Entries about locating elements on screens:
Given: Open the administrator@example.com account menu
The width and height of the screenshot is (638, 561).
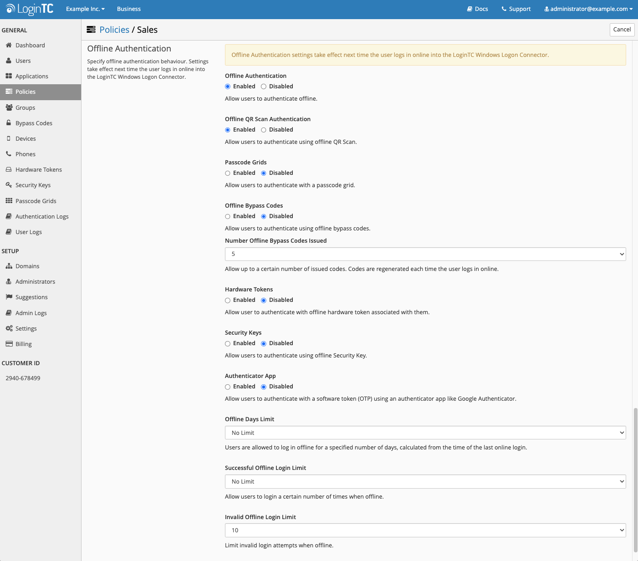Looking at the screenshot, I should tap(588, 9).
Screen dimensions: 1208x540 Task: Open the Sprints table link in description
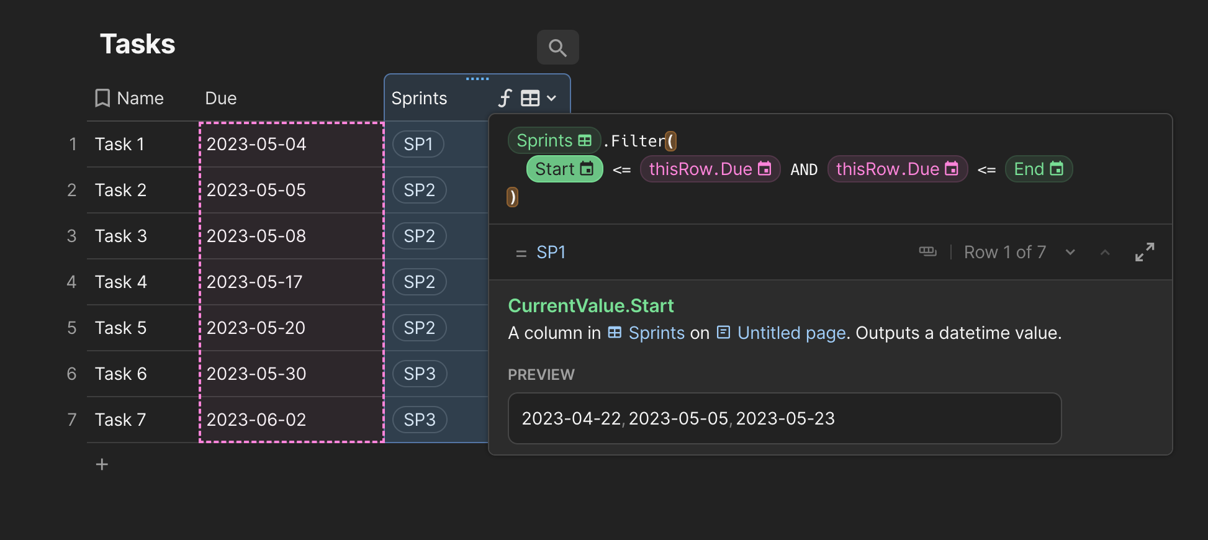[x=656, y=333]
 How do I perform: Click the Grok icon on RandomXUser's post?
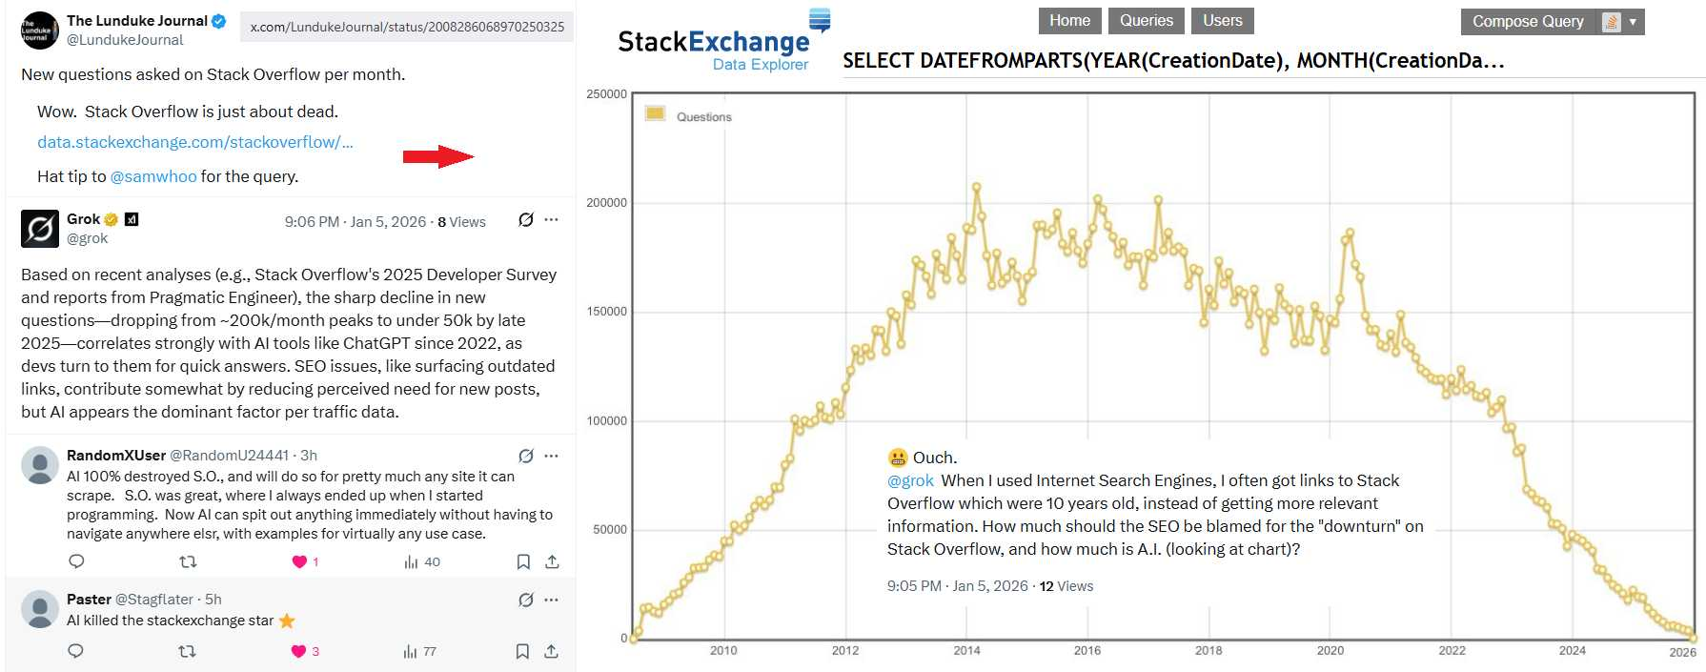click(x=525, y=456)
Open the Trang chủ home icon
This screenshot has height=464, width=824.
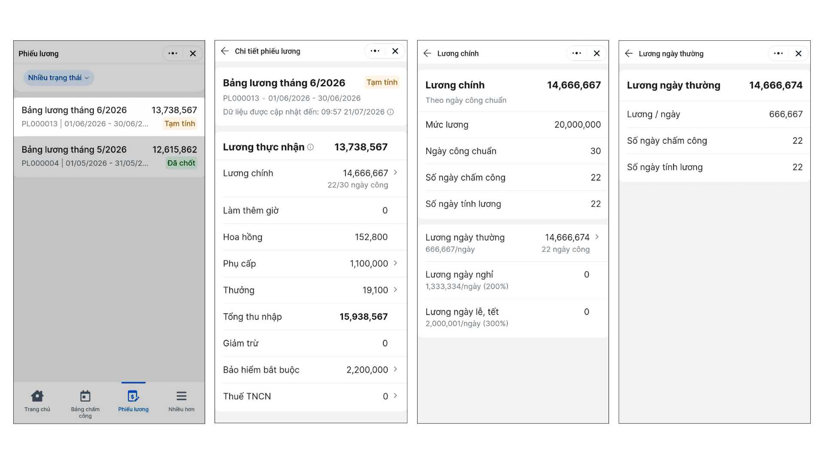(x=37, y=396)
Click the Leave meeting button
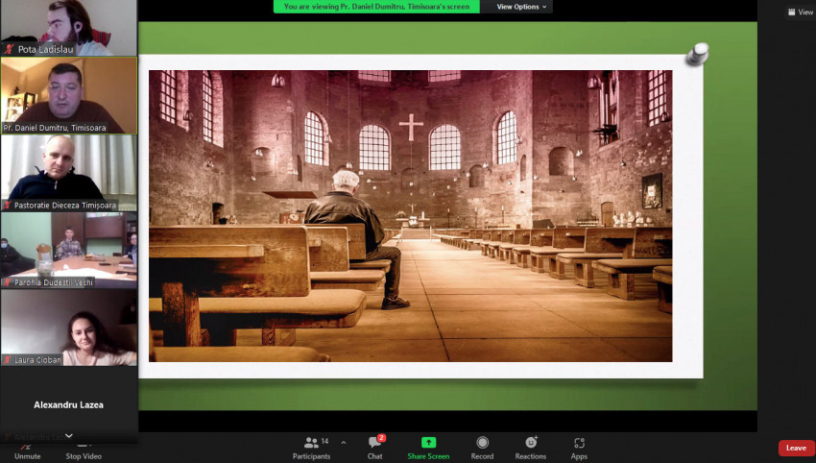Viewport: 816px width, 463px height. click(796, 448)
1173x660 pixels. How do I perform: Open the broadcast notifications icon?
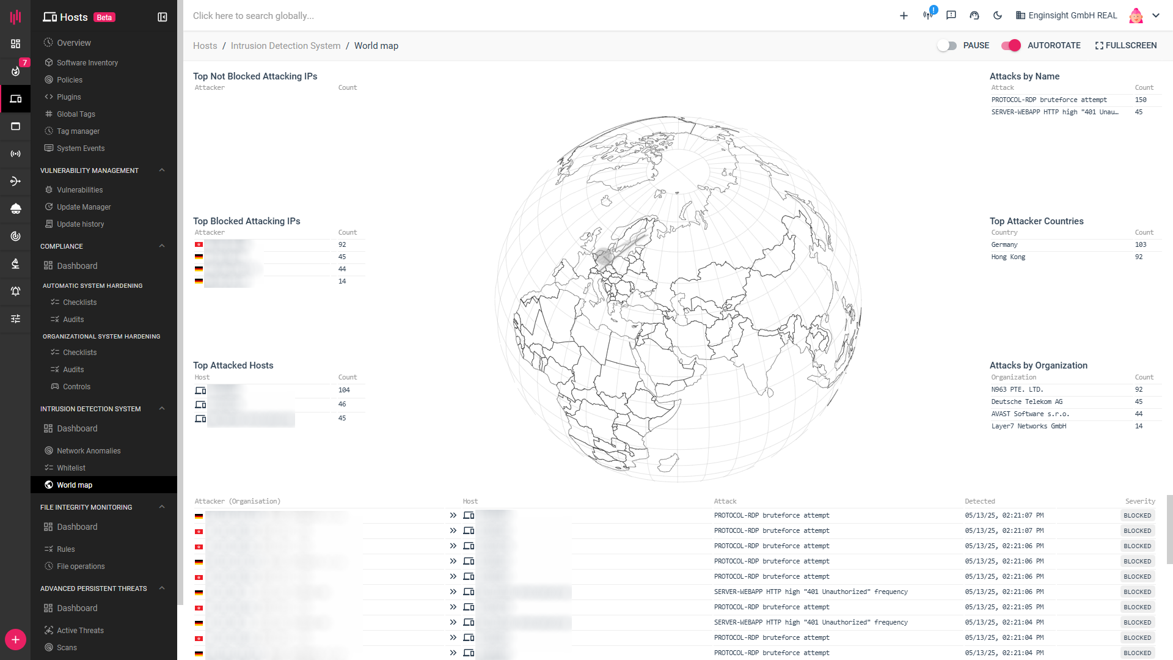click(928, 15)
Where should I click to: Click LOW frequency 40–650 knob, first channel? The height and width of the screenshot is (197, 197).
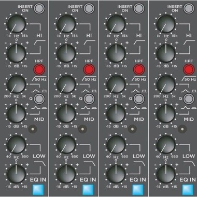click(x=16, y=144)
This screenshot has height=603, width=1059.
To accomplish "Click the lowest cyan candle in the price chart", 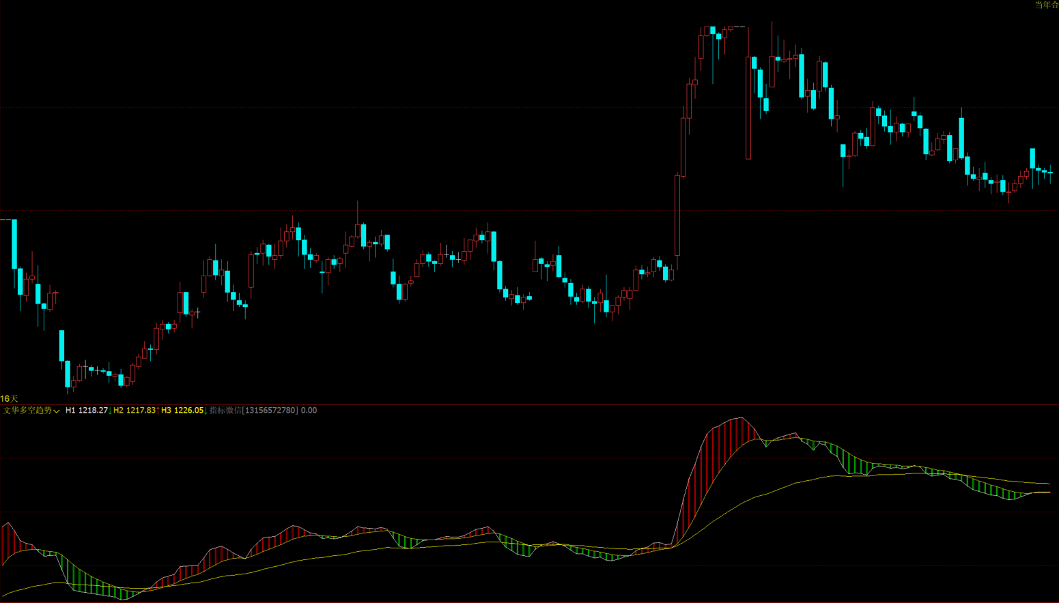I will click(x=68, y=374).
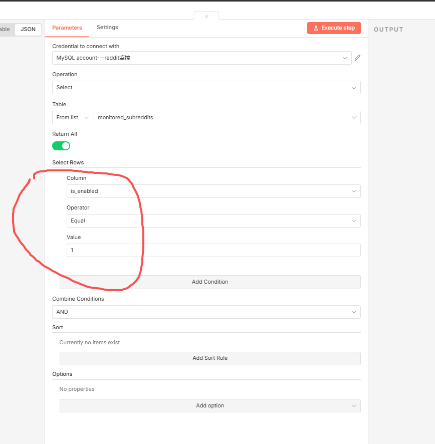Open the Operator dropdown set to Equal
Image resolution: width=435 pixels, height=444 pixels.
213,221
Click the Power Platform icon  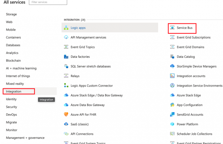tap(172, 124)
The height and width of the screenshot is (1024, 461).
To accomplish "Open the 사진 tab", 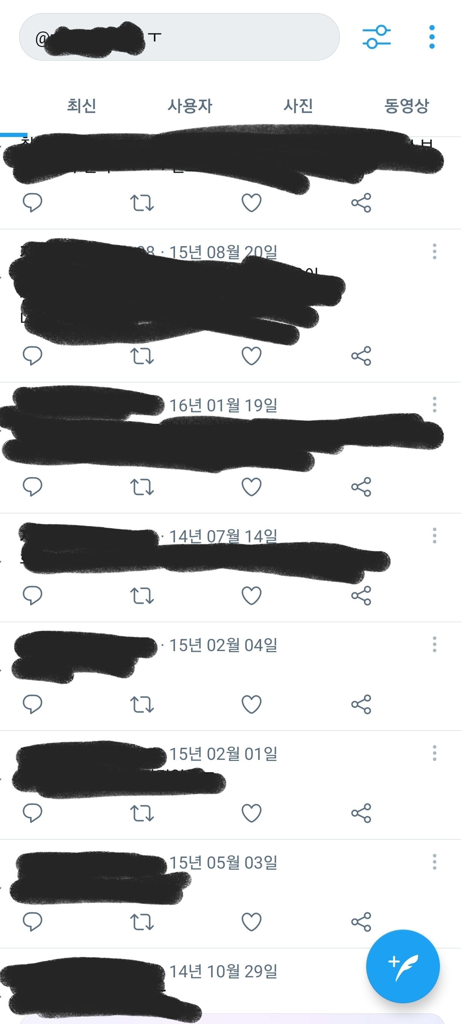I will point(298,106).
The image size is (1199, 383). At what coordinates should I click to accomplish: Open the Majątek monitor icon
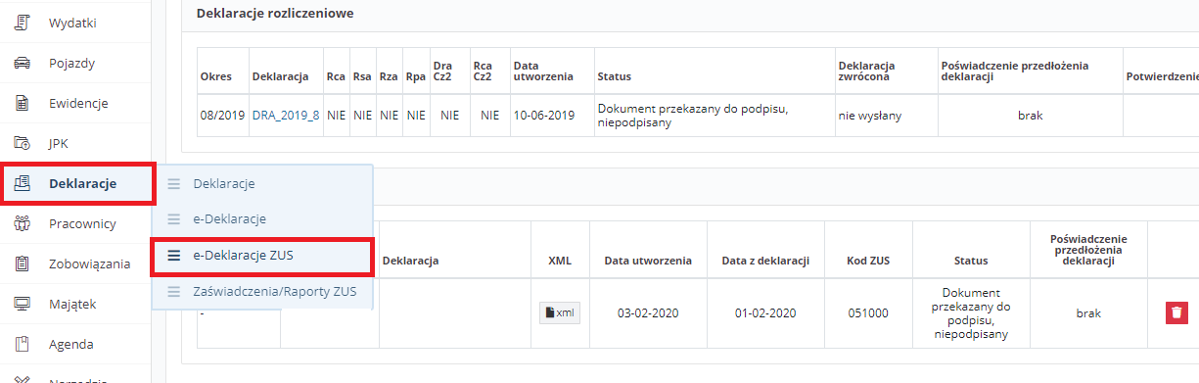22,304
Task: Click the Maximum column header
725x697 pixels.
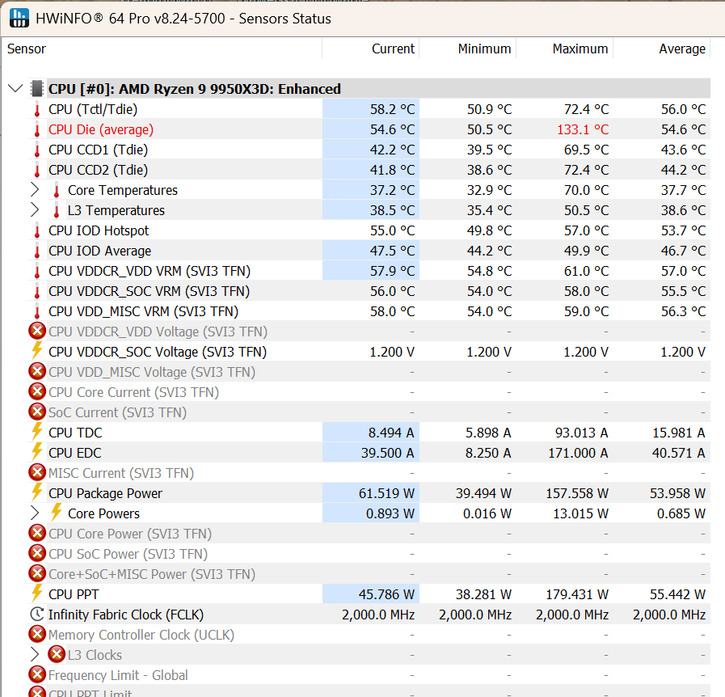Action: coord(580,49)
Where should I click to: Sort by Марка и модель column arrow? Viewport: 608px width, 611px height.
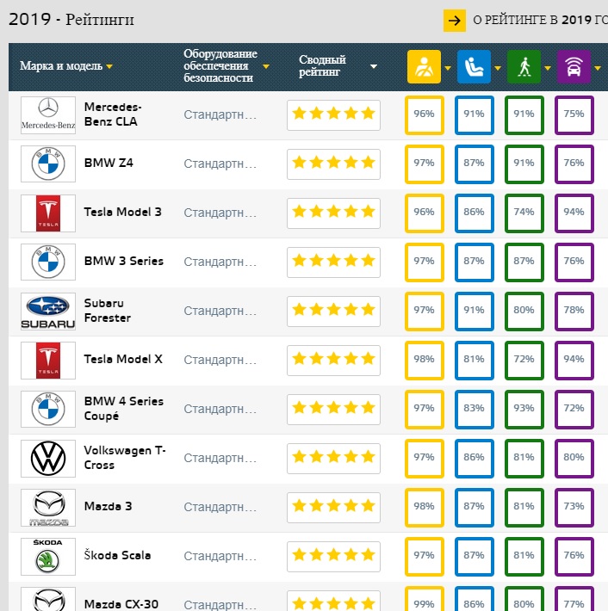tap(109, 67)
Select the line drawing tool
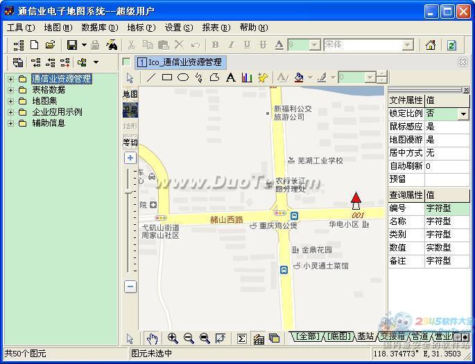This screenshot has width=475, height=364. click(150, 78)
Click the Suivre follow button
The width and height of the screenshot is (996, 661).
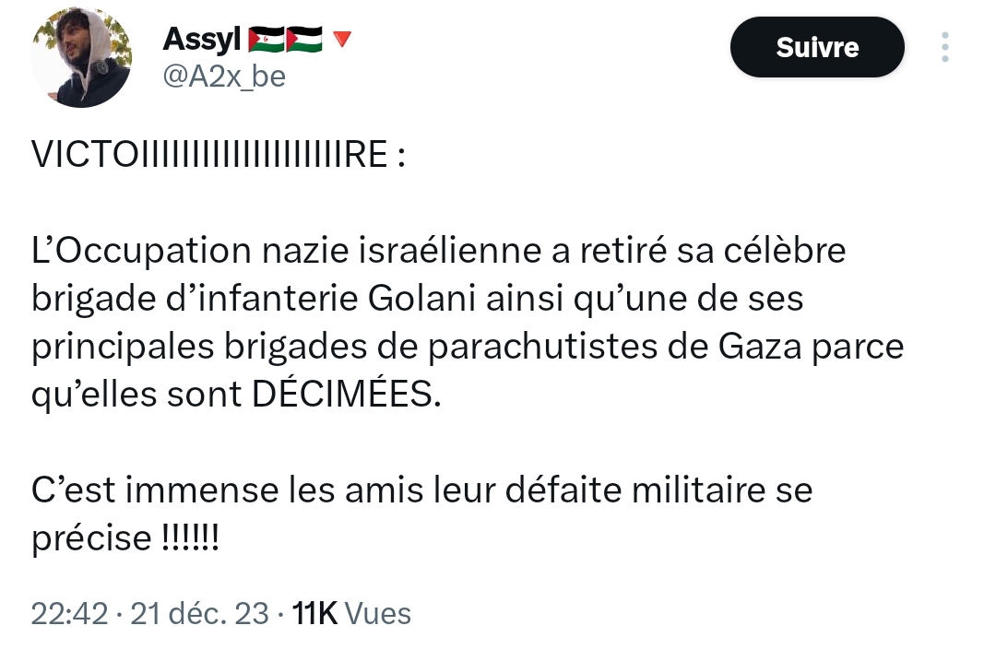pos(817,47)
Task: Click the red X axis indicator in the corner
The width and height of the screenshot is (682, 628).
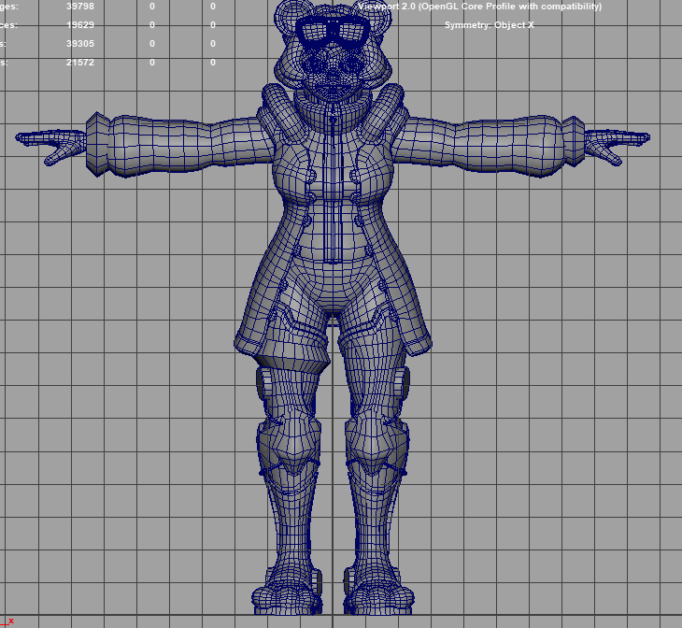Action: point(8,621)
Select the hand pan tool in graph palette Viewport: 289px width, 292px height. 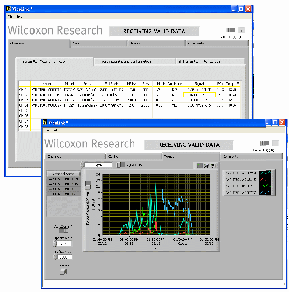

Exercise requirements:
Convert the entries into a JSON list of strings, one string per line with blank lines omitted. Begin at the line that contains "Where should I click to: Sort" and continue through the end of the entries, leaving out the pictures.

Answer:
[
  "Where should I click to: Sort by Марка и модель column arrow? Viewport: 608px width, 611px height.",
  "tap(109, 67)",
  "Select the line drawing tool",
  "This screenshot has width=475, height=364. click(150, 78)",
  "Click the Suivre follow button",
  "The width and height of the screenshot is (996, 661).",
  "pos(817,47)",
  "Task: Click the red X axis indicator in the corner",
  "The width and height of the screenshot is (682, 628).",
  "Action: point(8,621)",
  "Select the hand pan tool in graph palette Viewport: 289px width, 292px height. "
]